The lines wanted run from the first one below through the one with "Lent 2026 (12, 2554)". Return them exactly.

━━ Source information ━━

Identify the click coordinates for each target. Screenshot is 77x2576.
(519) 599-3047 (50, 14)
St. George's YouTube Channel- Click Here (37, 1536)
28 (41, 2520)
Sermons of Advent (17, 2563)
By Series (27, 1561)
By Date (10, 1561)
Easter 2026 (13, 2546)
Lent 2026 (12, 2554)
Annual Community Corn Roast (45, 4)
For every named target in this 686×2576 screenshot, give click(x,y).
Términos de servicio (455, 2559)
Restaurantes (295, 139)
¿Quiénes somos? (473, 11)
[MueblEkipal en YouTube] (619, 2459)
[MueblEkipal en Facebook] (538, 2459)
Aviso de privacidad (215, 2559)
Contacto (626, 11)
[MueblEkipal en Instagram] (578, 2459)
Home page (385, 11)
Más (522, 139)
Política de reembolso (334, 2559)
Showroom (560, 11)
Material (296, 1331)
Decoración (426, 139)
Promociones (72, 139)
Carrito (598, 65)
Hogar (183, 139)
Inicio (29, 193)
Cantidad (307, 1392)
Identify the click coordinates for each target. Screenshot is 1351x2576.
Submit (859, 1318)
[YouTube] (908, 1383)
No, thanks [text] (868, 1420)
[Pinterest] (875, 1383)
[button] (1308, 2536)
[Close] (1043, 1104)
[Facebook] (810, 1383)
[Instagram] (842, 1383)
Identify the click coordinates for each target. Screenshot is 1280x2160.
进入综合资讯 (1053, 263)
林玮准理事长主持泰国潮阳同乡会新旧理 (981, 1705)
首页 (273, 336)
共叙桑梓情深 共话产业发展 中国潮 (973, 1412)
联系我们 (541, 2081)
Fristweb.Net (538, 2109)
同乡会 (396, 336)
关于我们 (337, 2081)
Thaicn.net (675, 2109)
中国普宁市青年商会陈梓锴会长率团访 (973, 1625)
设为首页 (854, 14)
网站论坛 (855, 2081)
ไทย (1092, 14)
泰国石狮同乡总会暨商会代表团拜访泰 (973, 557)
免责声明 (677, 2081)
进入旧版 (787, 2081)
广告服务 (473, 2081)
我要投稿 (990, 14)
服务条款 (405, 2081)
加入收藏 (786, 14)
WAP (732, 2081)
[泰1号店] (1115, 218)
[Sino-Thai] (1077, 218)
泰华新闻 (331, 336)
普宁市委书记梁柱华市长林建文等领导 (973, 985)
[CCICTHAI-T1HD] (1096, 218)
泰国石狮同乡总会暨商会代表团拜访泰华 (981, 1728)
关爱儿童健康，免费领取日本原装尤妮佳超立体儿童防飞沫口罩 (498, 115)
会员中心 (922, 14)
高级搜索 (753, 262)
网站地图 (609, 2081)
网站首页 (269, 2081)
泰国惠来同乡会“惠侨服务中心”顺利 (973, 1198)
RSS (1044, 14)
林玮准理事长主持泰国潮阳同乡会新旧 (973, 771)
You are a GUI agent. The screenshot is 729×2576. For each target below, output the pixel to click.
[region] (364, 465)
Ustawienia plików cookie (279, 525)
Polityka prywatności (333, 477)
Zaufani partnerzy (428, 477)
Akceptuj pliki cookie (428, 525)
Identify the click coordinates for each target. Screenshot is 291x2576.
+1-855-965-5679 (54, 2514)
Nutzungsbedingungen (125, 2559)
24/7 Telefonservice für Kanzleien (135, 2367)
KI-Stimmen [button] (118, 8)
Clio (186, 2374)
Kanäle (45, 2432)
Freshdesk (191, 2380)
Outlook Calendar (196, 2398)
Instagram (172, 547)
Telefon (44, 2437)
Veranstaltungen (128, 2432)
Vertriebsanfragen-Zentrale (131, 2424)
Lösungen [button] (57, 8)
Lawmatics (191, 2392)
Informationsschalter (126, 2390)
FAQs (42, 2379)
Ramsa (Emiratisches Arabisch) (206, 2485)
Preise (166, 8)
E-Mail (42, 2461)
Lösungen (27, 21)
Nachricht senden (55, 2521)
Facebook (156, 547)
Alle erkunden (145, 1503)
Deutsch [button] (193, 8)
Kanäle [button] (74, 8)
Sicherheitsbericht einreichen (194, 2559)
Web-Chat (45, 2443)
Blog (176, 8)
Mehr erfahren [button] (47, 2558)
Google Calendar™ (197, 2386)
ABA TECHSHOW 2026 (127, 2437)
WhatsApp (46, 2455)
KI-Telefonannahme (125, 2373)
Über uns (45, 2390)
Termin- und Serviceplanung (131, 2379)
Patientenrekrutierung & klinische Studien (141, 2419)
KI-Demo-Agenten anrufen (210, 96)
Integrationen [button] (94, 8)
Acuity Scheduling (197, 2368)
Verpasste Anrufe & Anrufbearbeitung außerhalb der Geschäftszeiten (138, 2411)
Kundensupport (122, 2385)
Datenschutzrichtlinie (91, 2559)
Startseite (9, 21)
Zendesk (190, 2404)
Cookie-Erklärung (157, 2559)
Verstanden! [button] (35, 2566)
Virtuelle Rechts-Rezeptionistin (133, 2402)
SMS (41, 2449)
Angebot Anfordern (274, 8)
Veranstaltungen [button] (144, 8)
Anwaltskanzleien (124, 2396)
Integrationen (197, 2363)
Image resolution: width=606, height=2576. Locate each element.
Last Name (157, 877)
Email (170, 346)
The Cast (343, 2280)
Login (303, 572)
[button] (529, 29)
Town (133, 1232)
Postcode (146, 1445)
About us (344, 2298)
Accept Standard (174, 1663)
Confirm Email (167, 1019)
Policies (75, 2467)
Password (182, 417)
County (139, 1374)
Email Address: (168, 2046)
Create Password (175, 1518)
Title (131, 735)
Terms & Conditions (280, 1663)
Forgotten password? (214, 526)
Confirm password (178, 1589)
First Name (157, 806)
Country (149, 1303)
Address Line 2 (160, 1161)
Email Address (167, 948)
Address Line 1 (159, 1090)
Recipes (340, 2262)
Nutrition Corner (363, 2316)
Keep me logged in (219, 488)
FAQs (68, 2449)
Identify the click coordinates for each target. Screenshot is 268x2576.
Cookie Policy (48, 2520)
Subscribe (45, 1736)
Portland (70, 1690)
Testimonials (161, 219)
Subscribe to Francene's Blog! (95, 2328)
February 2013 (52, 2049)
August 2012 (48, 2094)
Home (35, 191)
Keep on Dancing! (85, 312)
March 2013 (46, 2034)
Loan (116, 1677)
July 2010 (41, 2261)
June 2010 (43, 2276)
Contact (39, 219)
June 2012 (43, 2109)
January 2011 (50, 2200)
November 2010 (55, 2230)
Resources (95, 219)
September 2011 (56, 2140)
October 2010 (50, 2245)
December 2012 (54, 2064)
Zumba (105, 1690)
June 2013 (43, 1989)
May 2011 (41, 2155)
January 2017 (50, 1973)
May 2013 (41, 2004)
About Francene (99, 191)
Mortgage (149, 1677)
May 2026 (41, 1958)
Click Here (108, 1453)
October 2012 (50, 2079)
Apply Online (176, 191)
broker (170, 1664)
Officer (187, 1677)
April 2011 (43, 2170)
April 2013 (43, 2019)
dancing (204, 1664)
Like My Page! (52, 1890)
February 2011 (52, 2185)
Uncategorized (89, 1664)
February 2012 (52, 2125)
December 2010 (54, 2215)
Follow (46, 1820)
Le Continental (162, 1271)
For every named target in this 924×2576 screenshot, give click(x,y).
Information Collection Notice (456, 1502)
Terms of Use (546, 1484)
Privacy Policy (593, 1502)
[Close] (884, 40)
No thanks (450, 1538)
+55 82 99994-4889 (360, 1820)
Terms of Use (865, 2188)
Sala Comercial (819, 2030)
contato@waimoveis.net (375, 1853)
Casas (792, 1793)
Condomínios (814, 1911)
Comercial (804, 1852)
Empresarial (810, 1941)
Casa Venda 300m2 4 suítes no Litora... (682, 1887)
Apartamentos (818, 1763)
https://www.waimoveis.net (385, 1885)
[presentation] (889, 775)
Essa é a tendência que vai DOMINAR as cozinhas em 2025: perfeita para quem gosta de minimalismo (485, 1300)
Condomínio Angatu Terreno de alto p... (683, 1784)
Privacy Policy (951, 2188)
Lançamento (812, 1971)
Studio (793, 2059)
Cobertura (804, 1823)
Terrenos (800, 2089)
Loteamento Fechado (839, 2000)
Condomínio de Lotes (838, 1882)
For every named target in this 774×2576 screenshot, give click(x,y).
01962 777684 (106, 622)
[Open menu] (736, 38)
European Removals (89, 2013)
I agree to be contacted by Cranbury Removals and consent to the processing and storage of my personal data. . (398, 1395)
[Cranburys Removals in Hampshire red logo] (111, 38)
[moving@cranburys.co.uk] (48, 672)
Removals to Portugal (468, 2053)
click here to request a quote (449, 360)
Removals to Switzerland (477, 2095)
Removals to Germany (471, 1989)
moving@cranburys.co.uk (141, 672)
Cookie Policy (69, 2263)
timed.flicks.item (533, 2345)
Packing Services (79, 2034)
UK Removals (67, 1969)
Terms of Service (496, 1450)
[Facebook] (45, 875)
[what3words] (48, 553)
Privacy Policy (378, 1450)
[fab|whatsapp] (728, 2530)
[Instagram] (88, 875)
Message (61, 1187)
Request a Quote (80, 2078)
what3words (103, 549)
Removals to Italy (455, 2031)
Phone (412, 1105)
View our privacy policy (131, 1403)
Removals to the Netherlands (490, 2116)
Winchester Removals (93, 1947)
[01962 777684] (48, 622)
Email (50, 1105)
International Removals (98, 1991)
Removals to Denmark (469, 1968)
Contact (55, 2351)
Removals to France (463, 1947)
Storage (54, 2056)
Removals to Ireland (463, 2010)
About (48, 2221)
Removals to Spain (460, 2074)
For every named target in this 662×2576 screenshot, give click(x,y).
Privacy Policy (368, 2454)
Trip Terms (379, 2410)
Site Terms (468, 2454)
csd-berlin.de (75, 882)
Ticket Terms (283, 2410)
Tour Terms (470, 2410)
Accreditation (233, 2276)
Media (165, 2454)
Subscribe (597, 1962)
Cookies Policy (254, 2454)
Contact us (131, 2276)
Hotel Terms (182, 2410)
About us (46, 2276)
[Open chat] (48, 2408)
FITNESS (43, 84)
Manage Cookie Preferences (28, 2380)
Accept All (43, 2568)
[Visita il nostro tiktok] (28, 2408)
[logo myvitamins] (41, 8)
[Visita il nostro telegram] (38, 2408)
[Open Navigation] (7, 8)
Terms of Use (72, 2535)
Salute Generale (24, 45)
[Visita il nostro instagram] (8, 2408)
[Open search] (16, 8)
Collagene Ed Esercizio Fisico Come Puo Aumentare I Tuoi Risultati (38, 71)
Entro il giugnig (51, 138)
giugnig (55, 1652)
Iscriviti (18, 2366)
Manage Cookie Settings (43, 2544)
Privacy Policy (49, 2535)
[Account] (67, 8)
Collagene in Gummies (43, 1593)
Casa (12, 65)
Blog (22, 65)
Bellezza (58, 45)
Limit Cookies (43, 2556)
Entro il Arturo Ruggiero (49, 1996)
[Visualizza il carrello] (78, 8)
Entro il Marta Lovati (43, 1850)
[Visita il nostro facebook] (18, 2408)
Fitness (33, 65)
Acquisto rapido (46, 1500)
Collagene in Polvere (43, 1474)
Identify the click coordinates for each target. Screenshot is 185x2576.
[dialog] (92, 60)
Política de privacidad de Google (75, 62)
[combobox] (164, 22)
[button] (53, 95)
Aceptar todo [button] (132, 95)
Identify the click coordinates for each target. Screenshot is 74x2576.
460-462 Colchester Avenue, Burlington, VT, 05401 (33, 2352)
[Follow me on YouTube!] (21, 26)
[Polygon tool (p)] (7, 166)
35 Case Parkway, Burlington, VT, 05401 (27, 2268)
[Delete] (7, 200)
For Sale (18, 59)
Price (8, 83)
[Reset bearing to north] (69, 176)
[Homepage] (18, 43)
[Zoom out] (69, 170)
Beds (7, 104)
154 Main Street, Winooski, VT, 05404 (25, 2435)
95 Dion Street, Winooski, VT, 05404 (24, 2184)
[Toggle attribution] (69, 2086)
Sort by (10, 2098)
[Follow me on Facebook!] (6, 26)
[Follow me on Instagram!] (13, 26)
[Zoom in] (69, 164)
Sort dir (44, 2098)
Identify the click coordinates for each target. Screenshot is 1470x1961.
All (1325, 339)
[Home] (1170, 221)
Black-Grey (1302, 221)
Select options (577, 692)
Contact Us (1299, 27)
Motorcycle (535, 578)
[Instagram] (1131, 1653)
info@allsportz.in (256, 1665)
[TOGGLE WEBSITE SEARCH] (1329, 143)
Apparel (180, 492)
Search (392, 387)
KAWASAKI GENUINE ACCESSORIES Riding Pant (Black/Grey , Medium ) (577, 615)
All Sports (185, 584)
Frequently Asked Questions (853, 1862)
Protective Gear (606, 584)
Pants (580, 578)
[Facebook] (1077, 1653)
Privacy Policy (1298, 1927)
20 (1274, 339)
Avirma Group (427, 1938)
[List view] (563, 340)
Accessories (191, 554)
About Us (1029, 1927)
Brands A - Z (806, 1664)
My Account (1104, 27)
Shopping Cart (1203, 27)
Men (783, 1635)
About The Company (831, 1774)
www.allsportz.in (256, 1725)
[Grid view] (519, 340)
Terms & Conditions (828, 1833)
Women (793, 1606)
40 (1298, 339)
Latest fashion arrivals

━━━

**Response to the exercise**
Identify the click coordinates for each target. Screenshot is 77x2576.
(519) 599-3047 (50, 14)
St. George's YouTube Channel- Click Here (37, 1536)
28 (41, 2520)
Sermons of Advent (17, 2563)
By Series (27, 1561)
By Date (10, 1561)
Easter 2026 (13, 2546)
Lent 2026 (12, 2554)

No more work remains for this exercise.